Even though Bratislava was once known as the Beauty on the Danube, the river has never been an integral part of the city that can be enjoyed by its citizens. The original reason was that the river was subject to occasional, destructive floods that severely damaged the city numerous times. Only after Italian engineer Enea Grazioso Lanfranconi redesigned the Danube’s riverbed, in the late nineteenth century, and the Gabčíkovo hydropower plant was built, in the late twentieth century, was this threat significantly reduced.

But while the green belt forming the river’s inundation area, comprising riparian forests and meadows that flank both banks, is a popular destination for Bratislava residents and visitors looking for nature and recreation, its potential for sustainable tourism has yet to be fully tapped. The project Bratislava Danube Park (BDP) should change this. The idea of its initiators is to unite the natural areas on the left and right banks of the Danube in Bratislava into one nature park with a single administration, and to utilise the potential of the river for sports and recreation.
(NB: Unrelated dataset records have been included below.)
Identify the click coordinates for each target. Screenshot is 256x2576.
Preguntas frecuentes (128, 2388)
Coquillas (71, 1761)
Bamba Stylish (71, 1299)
“The second longest river in Europe flows through Bratislava and its added value is not used by the capital to the same extent as in neighbouring Vienna,” said Dana Hudcová, deputy director of the Bratislava Metropolitan Institute (MIB), at the launch of a study introducing Bratislava Danube Park in late March.
Experts from the BDP initiative joined forces with the MIB to elaborate the paper, the first comprehensive urban-landscape study of the future park. Its area would exceed 4,130 hectares, and spread from Devín to Čunovo, both boroughs of Bratislava, along the right and left banks of the Danube for about 28 kilometres, excluding just the built-up areas of the city. It features floodplain forests and inundation areas, rare remnants of the Danube’s inland delta, nature reserves at Starý Háj, Dunajské Ostrovy and Ostrovné Lúčky, as well as the Pečniansky Les, Soví Les, Chorvatské Rameno and Hrabiny protected areas.
The study contains key data as well as suggestions on how to connect this vast area of Danube nature into a single unit and create suitable sites that people could use for relaxation and sports.
“The rapid development of the city must be balanced,” said Hudcová. “The ideal counterweight to intensive urbanisation is natural areas that will allow Bratislavans to slow down.”